Where the perks data comes from
I built and maintain this database myself. 35 subscriptions, 363 perks, 251 of them tagged as hidden gems most people don’t know exist. Every perk is hand-verified against the official terms. Last refresh date shows in the tool footer.
If you spot a perk that’s outdated or one I’m missing, hit reply on any of my emails. Reader tips are how this list keeps growing.
FAQ
Why do I have to give my email?
It’s how the tool stays free and how I keep bots from hammering it. You only enter your email once per device. After that, the tool opens straight to the checkboxes. You’ll also be on the Seeding Serendipity weekly. One-click unsubscribe in every email.
Will this work if I have niche or international subscriptions?
The current database focuses on the most common ones in the US: warehouse clubs, retail and grocery delivery, big credit cards, telecoms, streaming, and auto club memberships. If your stack is mostly outside that, the results will be thin.
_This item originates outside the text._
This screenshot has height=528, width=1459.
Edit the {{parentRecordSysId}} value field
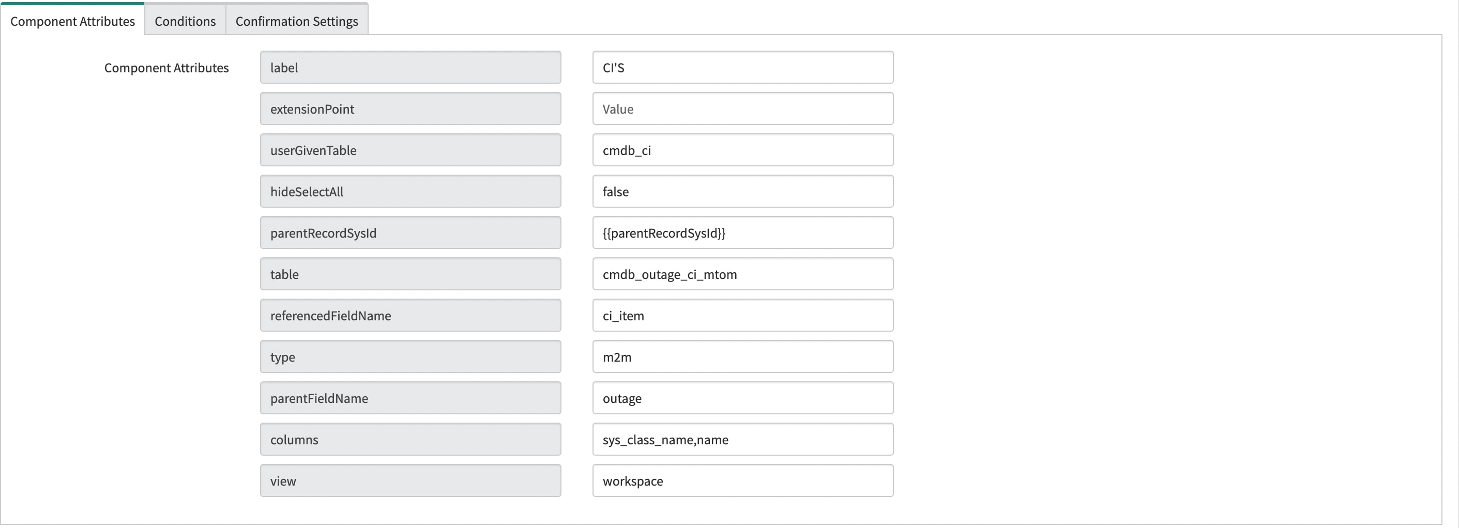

Tell me what’s missing and I’ll add it on the next refresh.
How accurate are the dollar values?
The dollar amount on each perk is pulled from the perk’s official description (e.g. “$200 Oura Ring credit”). Many perks don’t have a single dollar tag, so the total at the top is a floor, not a ceiling. The real value of using your perks is almost always higher than what shows.
Can I save my perks list?
Not yet. For now, screenshot the page or copy the list. If enough readers want a “send me my perks” button, I’ll build it. Drop a vote at the bottom of the tool.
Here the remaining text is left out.